START Selected extract

Friday, November 5, 2010

The Difference between Cynicism and Hopelessness

Literature can do a lot of things for your brain; one of them is providing the means to distinguish and differentiate related concepts. (Of course, literature is also pretty good at dissolving differentiation, but that's another essay.) Two short, weird, brilliant, disturbing, unsettling novellas; The Beauty Salon by Mario Bellatin and Shoplifting from American Apparel by Tao Lin, when compared to each other show the differences between (and some of the inherent beauty in) cynicism and hopelessness.

The Beauty Salon is set in a semi-apocalyptic, probably Mexico City suffering from some kind of deadly plague. The story's narrator, hero maybe, protagonist definitely, is the transvestite proprietor of the titular salon, though he hasn't styled any hair in years. Instead he spends his time not really caring for men dying of the plague, and not really providing respite or hospice care as one would normally define respite or hospice care, and not really doing anything else for them either besides opening his the door to the salon and giving them a roof to die under. Instead he spends his time caring for an aquarium. He devotes all of his time, energy, and passion caring for, occasionally rare and exotic fish, while people are dying from the plague around him. Bellatin sets it up so you want to apply basic reading techniques to the fish; you want to see them as metaphors for something, human society maybe, but metaphors just don't seem to stick.

END Selected extract
START Information

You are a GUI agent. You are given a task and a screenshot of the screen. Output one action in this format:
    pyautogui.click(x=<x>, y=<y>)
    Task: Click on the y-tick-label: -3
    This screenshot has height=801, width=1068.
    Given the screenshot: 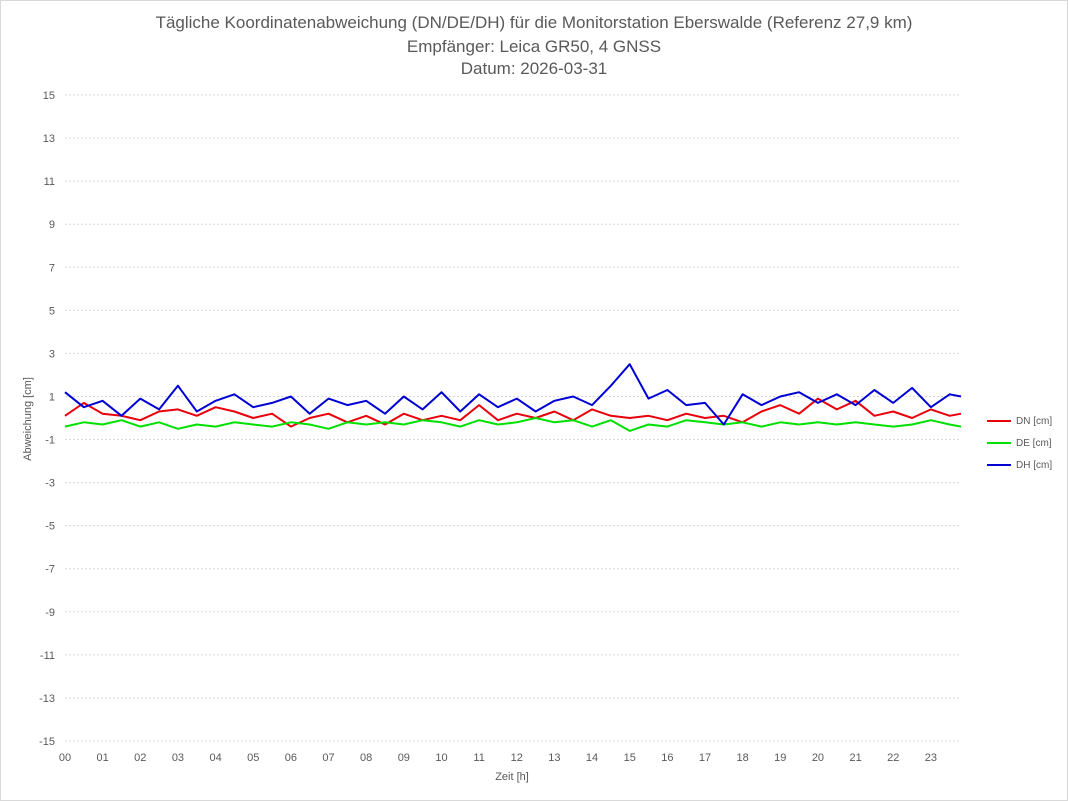 What is the action you would take?
    pyautogui.click(x=50, y=484)
    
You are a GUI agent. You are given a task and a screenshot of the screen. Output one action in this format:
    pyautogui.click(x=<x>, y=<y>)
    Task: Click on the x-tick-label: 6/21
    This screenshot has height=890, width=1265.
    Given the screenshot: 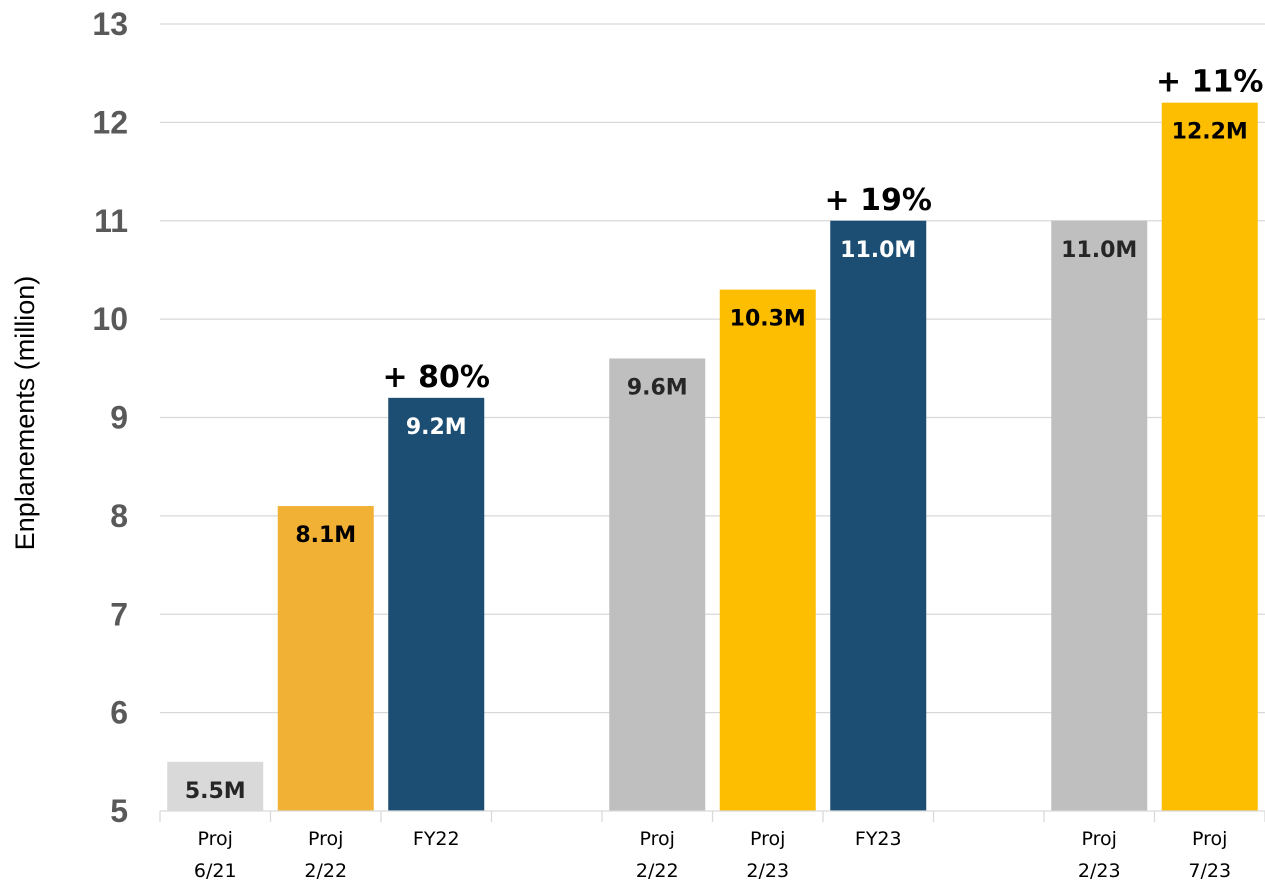 What is the action you would take?
    pyautogui.click(x=216, y=871)
    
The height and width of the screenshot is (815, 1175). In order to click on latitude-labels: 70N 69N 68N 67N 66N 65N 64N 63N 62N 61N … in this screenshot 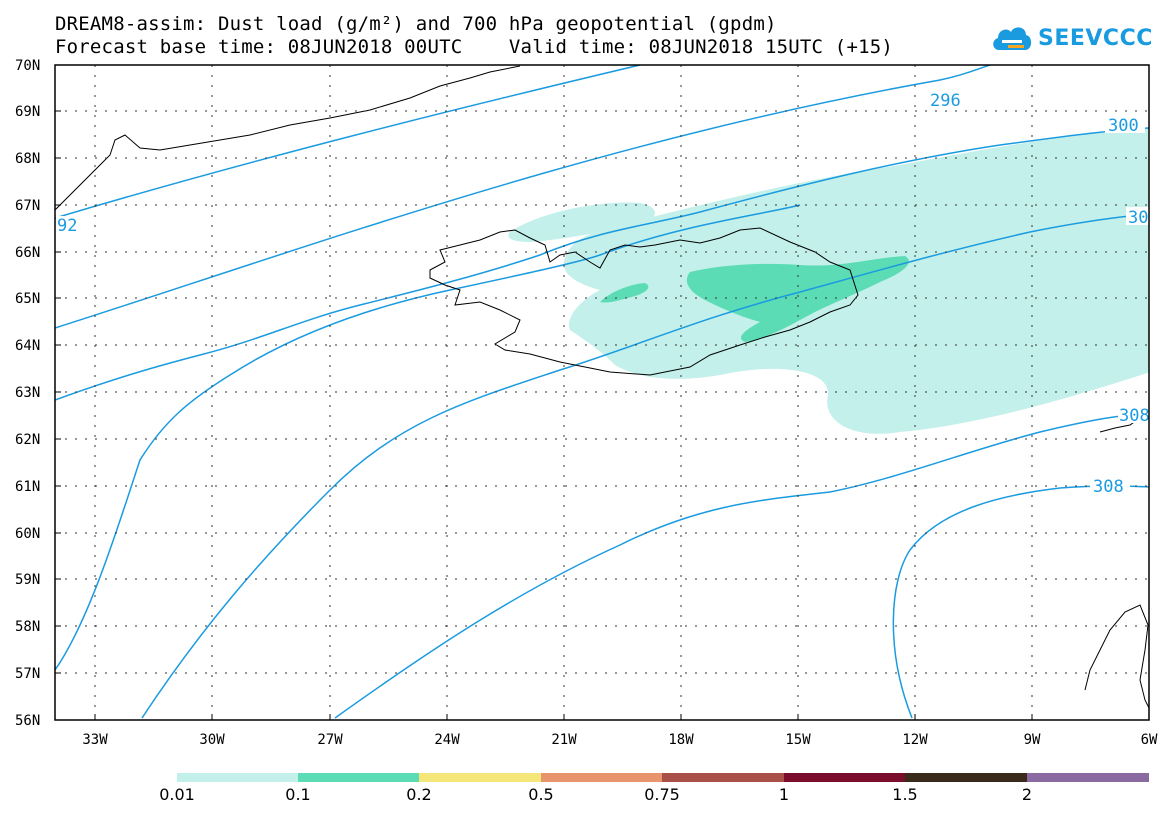, I will do `click(28, 394)`.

END Information

Goal of the exercise: In the essay on cynicism and hopelessness, list the adjectives given in a single series to describe the two novellas.

Answer to this task: short, weird, brilliant, disturbing, unsettling